Es wäre aber zu einfach, die Verantwortung auf Pharmaunternehmen abzuwälzen, die qua Mandat dazu verpflichtet sind, Profite zu erwirtschaften. Die Verantwortung liegt besonders bei Regierungen, die richtigen politischen Vorgaben an Unternehmen zu machen. In der Verlautbarung der G7 Gesundheits- und Entwicklungsminister*innen findet sich dazu jedoch nichts. Vielmehr ist zu lesen, dass die G7 „die Rolle, die pharmazeutische Betriebe beim freiwilligen Technologietransfer und der Zulassung spielen können erörterten“.

Fehler im globalen Medikamentensystem

Dabei weist die Covid-19-Pandemie auf grundsätzliche Fehler im globalen Medikamentensystem hin. Für viele Arzneimittel gilt, dass sie zu teuer für ärmere Regionen sind, wenn sie dort überhaupt vermarktet werden. Und selbst in der EU kommen Gesundheitssysteme zunehmend an die Grenzen der Finanzierbarkeit, was Beispiele wie Sofosbuvir, ein Medikament gegen Hepatitis C, oder einige Krebsmedikamente zeigen. Die Preise für Medikamente sind in der Regel nicht nachvollziehbar, Unternehmen müssen die Preisgestaltung nicht darlegen. Allerdings werden die meisten medizinischen Innovationen durch die öffentliche Hand mitfinanziert sind, sei es durch konkrete Förderung einzelner Produkte oder dadurch, dass der Großteil der Grundlagenforschung an öffentlichen Institutionen stattfindet. Die öffentliche Hand bezahlt Medikamente somit doppelt, durch die Bezuschussung der Entwicklung und den späteren Kauf für die Versorgung der eigenen Bevölkerung.
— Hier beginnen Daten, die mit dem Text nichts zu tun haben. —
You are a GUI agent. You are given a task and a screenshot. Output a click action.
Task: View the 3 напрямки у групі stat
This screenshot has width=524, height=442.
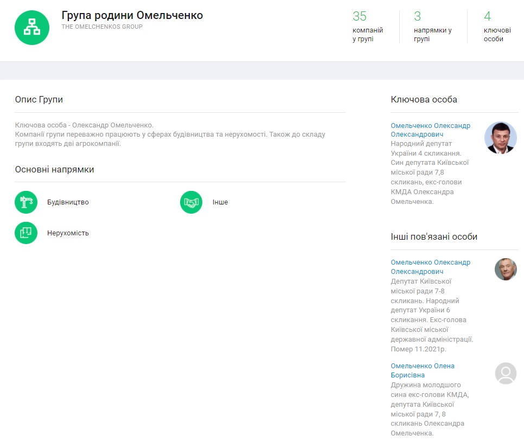coord(432,27)
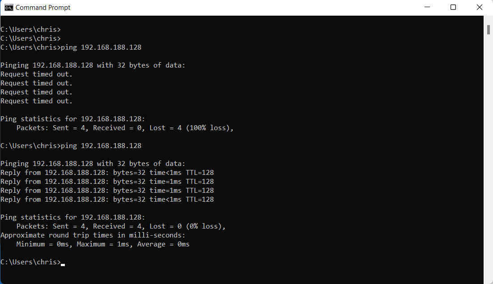Viewport: 493px width, 284px height.
Task: Click the blinking cursor at the prompt
Action: click(62, 264)
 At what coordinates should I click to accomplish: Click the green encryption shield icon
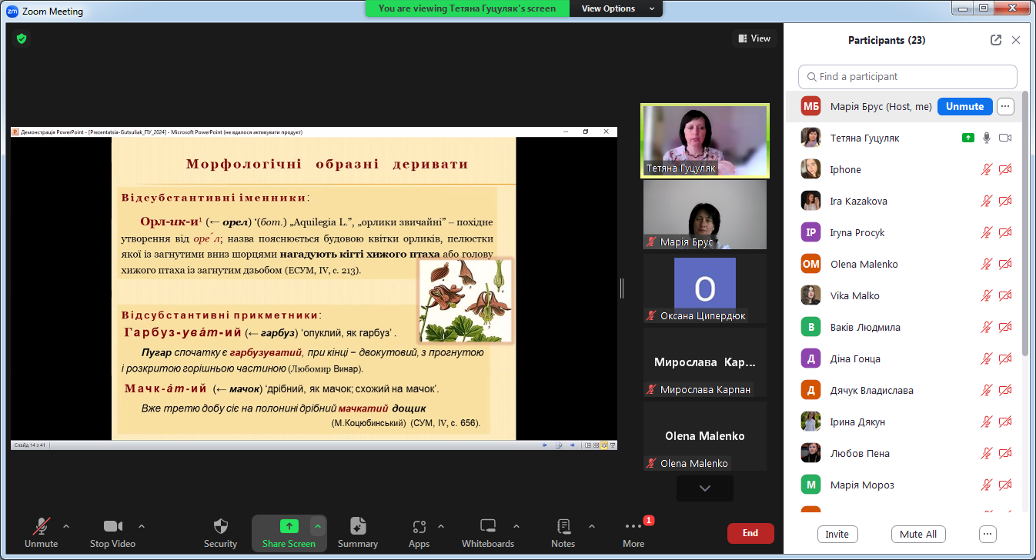tap(22, 38)
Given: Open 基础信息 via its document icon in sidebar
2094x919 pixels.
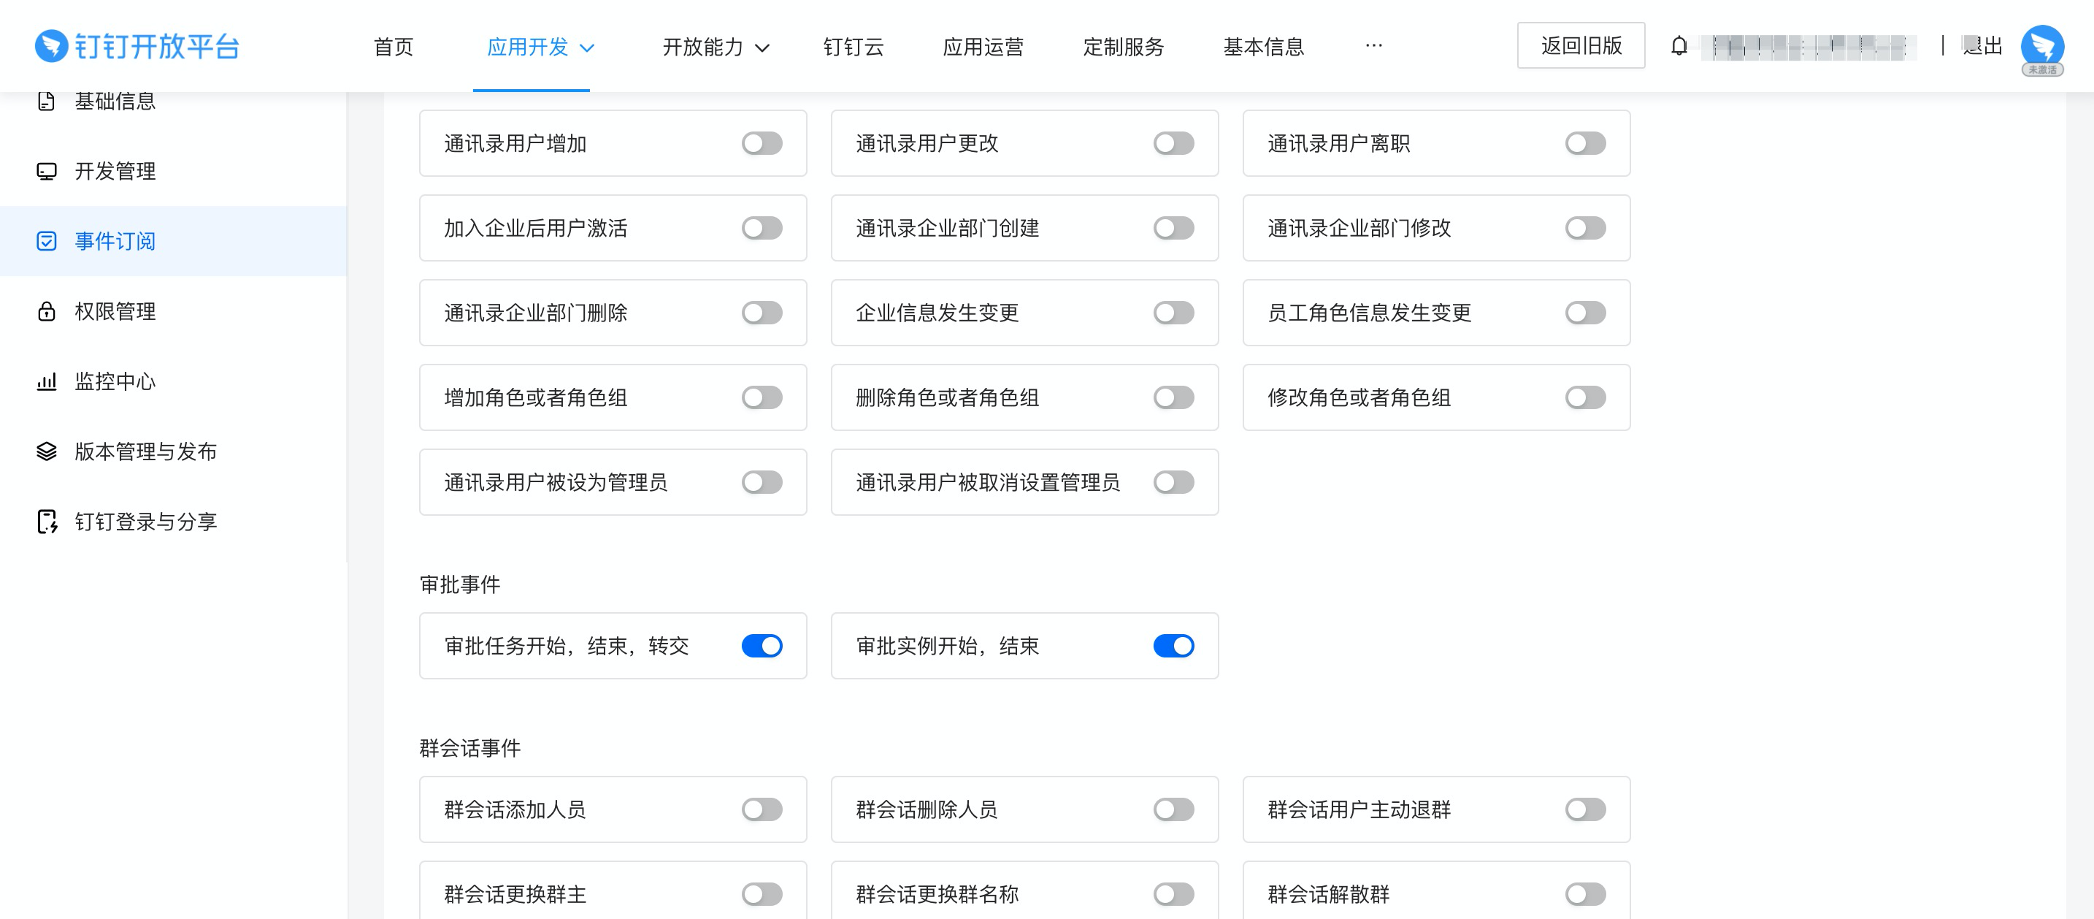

Gewinne aus den Innovationen hingegen werden privatisiert, ebenso Entscheidungen über Vertrieb, Preissetzung und Produktionsmengen.

Dieses System ist besonders in einer globalen Gesundheitskrise unzureichend. Statt in einer Krisensituation kostbare Zeit und Menschenleben durch Verhandlungen über Patentfragen zu verlieren, sollten Regierungen vorausschauend handeln. Dazu gehört, in den nationalen Förderrichtlinien festzulegen, dass immer dann, wenn öffentliche Gelder in die Entwicklung von Arzneimitteln investiert werden, bestimmte Bedingungen für den späteren Zugang zu diesen Produkten geknüpft sind. Diese können unter anderem sein:

  • Gesundheitstechnologien müssen zugänglich, verfügbar und erschwinglich sein. Öffentlich geförderte Forschung und Entwicklung muss zu Gesundheitstechnologien führen, die für diejenigen, die sie benötigen, rechtzeitig zugänglich und verfügbar sind und in angemessener Menge und Preis zur Verfügung stehen.
  • Umfassende Transparenz muss gewährleistet sein, sodass Forschung und Entwicklung, ihre Finanzierungsprozesse und die Preise der daraus resultierenden Technologien, sowie Abnahmeverträge, nachvollzogen und bewertet werden können.
  • Eigentum an den Produkten, wie Patentrechte, muss im Sinne der öffentlichen Gesundheit geregelt sein. Es sollten verschiedene Formen der Verwaltung und Lizenzierung von geistigem Eigentumsrechten in Erwägung gezogen werden, wie eine Veröffentlichung von Daten und Informationen, nicht-exklusive Lizenzierungen an anderen Unternehmen oder Forschungseinrichtungen, Schenkung von geistigem Eigentum und Beteiligung an öffentlichen Patentpools, wie C-TAP oder dem mRNA-Hub. Dies gilt besonders im Falle einer Gesundheitskrise wie Covid-19

Deutschland als Vorreiter?

Laut deutschem Förderrecht wäre es möglich, entsprechende Bedingungen an die Vergabe öffentlicher Mittel für Arzneimittel zu knüpfen. Die Bundesregierung sollte davon Gebrauch machen und auch in der Runde der G7 entsprechende Entwicklungen anstoßen. Schließlich gibt es mit dem aktuell bei der WHO verhandelten Pandemievertrag und der Überarbeitung der Internationalen Gesundheitsvorschriften zwei globale Regulierungsprozesse, bei denen genau dies Kernelement der Verhandlungen sein wird. Im Mai auf der Weltgesundheitsversammlung hat eine Vielzahl von Regierungen darauf gedrängt, dass sich solche strukturelle Ungerechtigkeiten wie aktuell in der Pandemie nie wiederholen dürften. Die G7 haben die Verantwortung, genau das sicherzustellen.